-- Input data follows --

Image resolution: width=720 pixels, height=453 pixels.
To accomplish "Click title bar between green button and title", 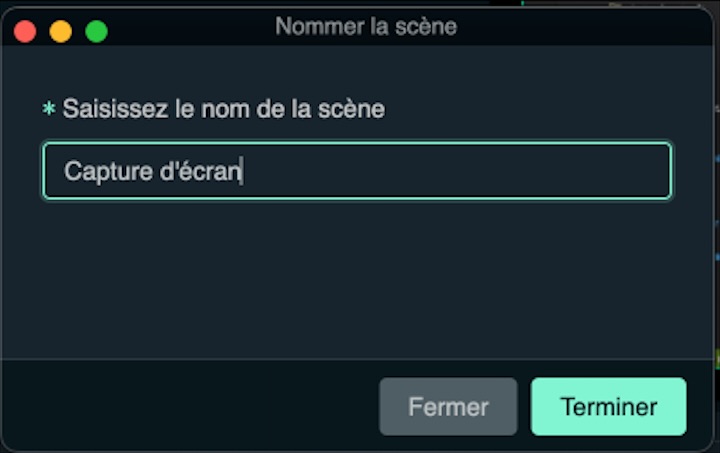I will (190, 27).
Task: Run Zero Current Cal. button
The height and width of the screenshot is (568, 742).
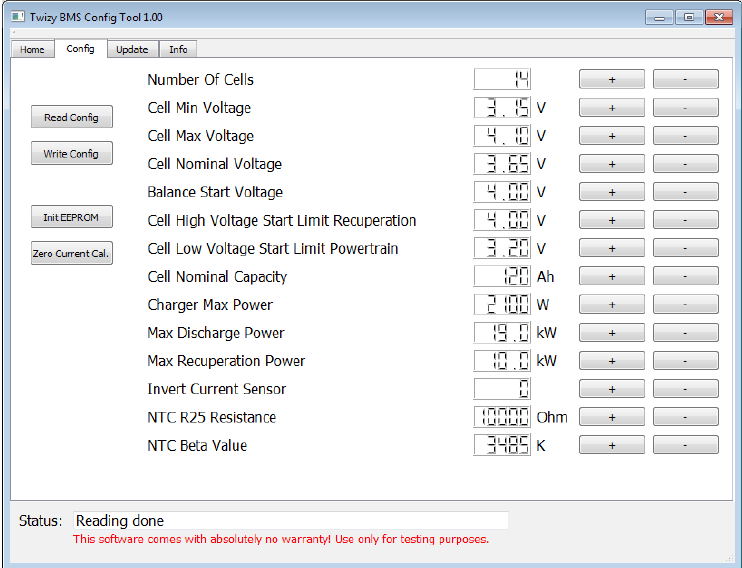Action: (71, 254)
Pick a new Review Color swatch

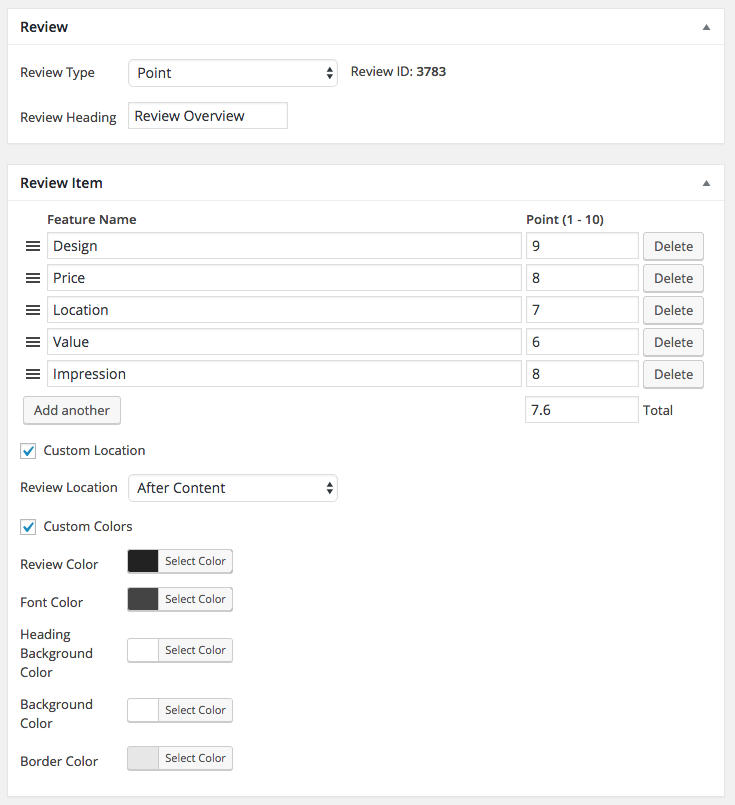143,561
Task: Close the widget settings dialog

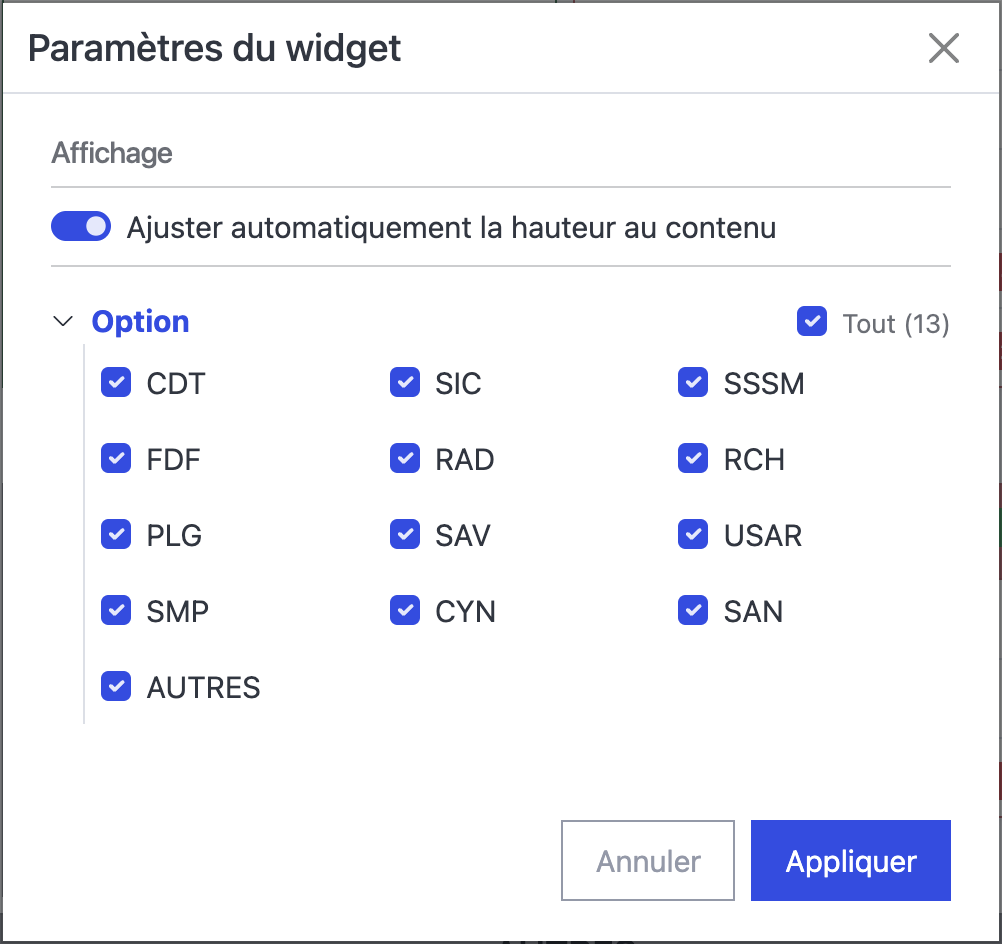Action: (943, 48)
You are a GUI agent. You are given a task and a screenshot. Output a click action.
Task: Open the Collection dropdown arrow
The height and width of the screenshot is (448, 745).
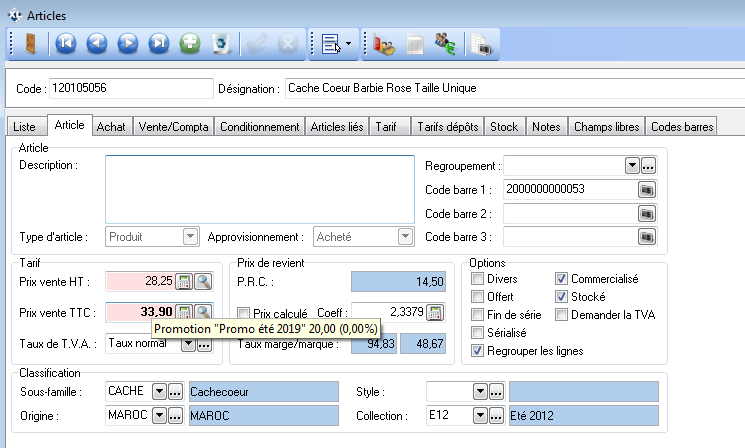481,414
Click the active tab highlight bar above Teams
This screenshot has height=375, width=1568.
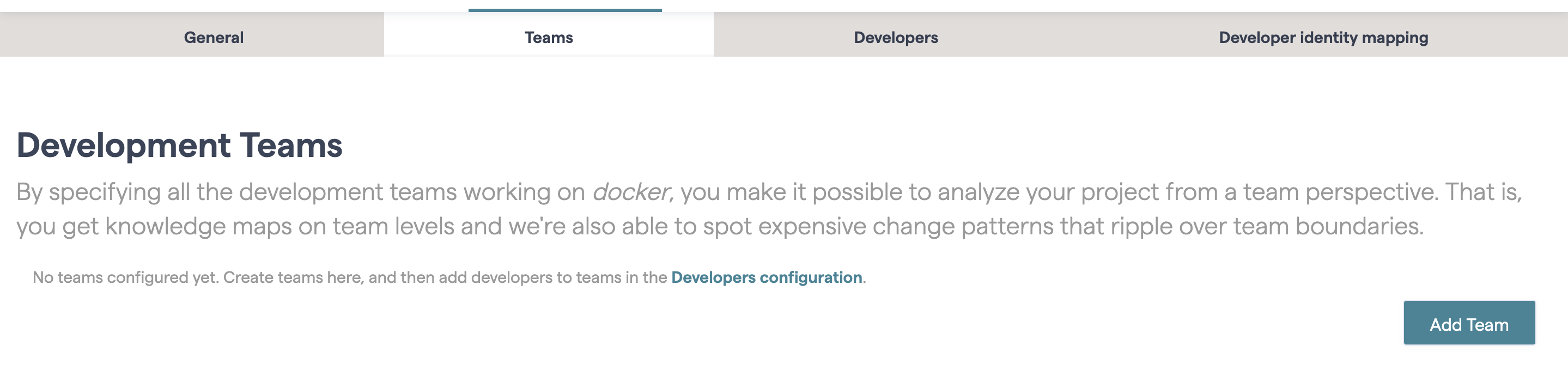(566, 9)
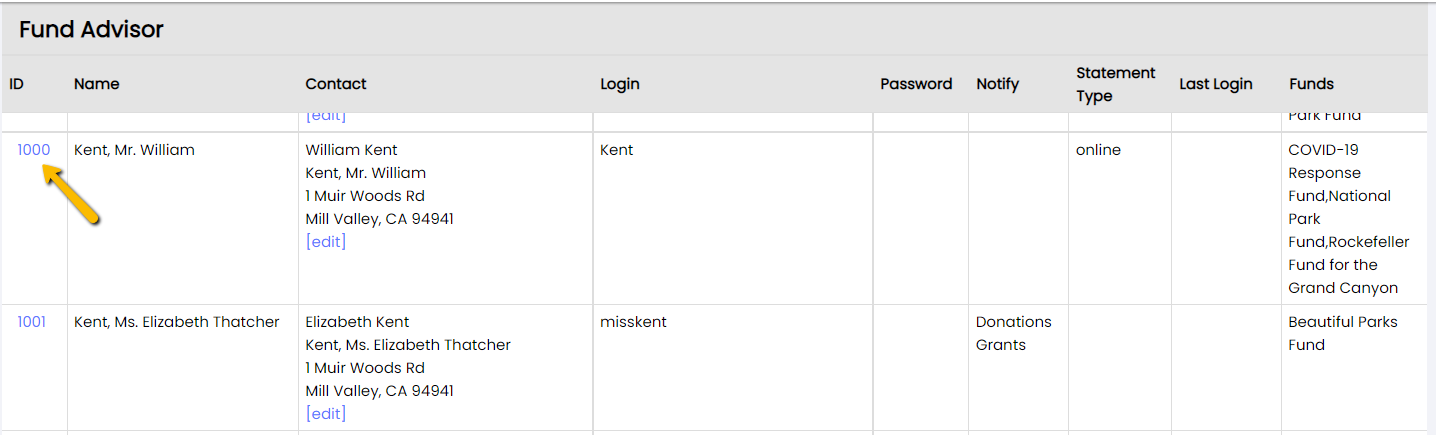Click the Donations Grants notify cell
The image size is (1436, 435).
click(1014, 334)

-- Input data concluded --

■ **Aim of the task**
Drop the pictures, then transcribe the lines from the one containing "Pick a new Review Color swatch" to the end of the data above, exactly and nothing more.

■ **Your solution**
Pick a new Review Color swatch

143,561
Task: Close the widget settings dialog

Action: (943, 48)
You are a GUI agent. You are given a task and a screenshot. Output a click action.
Task: Open the Collection dropdown arrow
The height and width of the screenshot is (448, 745).
481,414
Click the active tab highlight bar above Teams
This screenshot has height=375, width=1568.
(566, 9)
Click the Donations Grants notify cell
The image size is (1436, 435).
click(1014, 334)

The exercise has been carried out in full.